[[ Supplied records, beginning ]]

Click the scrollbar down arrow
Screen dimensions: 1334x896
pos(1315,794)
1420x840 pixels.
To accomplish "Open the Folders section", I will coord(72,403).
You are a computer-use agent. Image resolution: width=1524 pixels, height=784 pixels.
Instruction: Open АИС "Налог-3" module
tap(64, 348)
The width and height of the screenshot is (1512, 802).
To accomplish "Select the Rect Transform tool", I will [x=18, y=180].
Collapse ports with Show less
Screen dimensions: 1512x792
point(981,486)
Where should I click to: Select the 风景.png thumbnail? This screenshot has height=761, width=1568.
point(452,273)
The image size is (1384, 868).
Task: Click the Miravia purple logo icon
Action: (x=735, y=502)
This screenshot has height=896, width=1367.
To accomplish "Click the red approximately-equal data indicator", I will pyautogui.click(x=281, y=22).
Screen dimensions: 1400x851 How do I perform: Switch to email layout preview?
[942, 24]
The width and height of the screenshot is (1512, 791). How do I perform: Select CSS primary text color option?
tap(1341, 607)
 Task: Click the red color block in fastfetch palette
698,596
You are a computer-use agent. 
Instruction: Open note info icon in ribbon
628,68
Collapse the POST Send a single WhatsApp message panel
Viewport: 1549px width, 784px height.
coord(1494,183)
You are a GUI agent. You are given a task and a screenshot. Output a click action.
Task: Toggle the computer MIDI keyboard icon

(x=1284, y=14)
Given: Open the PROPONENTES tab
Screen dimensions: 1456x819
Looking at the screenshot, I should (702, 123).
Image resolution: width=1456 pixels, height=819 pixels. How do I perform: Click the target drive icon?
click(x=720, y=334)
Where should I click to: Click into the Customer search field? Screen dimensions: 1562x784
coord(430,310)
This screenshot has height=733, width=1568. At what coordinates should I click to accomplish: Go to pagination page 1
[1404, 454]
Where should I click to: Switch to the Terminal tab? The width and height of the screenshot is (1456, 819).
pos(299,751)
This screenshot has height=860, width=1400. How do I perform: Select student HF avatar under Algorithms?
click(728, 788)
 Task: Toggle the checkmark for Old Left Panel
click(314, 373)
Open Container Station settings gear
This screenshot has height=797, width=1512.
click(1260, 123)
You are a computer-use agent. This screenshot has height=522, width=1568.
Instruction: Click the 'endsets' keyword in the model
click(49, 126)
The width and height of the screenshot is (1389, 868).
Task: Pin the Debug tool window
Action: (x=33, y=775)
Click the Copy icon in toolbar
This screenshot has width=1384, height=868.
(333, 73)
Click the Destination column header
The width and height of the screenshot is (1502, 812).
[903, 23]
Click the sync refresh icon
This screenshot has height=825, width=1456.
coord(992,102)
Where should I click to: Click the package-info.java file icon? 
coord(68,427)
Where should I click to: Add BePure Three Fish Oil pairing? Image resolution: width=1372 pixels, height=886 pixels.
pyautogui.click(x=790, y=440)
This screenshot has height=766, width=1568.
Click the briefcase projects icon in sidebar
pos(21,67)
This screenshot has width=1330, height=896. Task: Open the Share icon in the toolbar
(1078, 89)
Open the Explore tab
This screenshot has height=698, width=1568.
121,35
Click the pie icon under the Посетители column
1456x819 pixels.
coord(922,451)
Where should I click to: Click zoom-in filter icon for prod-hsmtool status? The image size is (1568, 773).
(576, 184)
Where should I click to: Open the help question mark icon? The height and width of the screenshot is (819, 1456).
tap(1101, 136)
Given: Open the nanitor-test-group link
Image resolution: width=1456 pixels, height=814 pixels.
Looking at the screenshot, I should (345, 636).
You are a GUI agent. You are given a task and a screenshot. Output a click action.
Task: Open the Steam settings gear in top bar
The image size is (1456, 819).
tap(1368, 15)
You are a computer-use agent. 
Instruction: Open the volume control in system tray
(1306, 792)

[[ Supplied records, end ]]

Goal of the exercise:
With the first line of the records as the start and the line holding "This screenshot has height=896, width=1367." as the end, please copy exactly those lines and no others.

Answer section:
Click the scrollbar down arrow
Screen dimensions: 1334x896
pos(1315,794)
1420x840 pixels.
To accomplish "Open the Folders section", I will coord(72,403).
You are a computer-use agent. Image resolution: width=1524 pixels, height=784 pixels.
Instruction: Open АИС "Налог-3" module
tap(64, 348)
The width and height of the screenshot is (1512, 802).
To accomplish "Select the Rect Transform tool", I will [x=18, y=180].
Collapse ports with Show less
Screen dimensions: 1512x792
point(981,486)
Where should I click to: Select the 风景.png thumbnail? This screenshot has height=761, width=1568.
point(452,273)
The image size is (1384, 868).
Task: Click the Miravia purple logo icon
Action: (x=735, y=502)
This screenshot has height=896, width=1367.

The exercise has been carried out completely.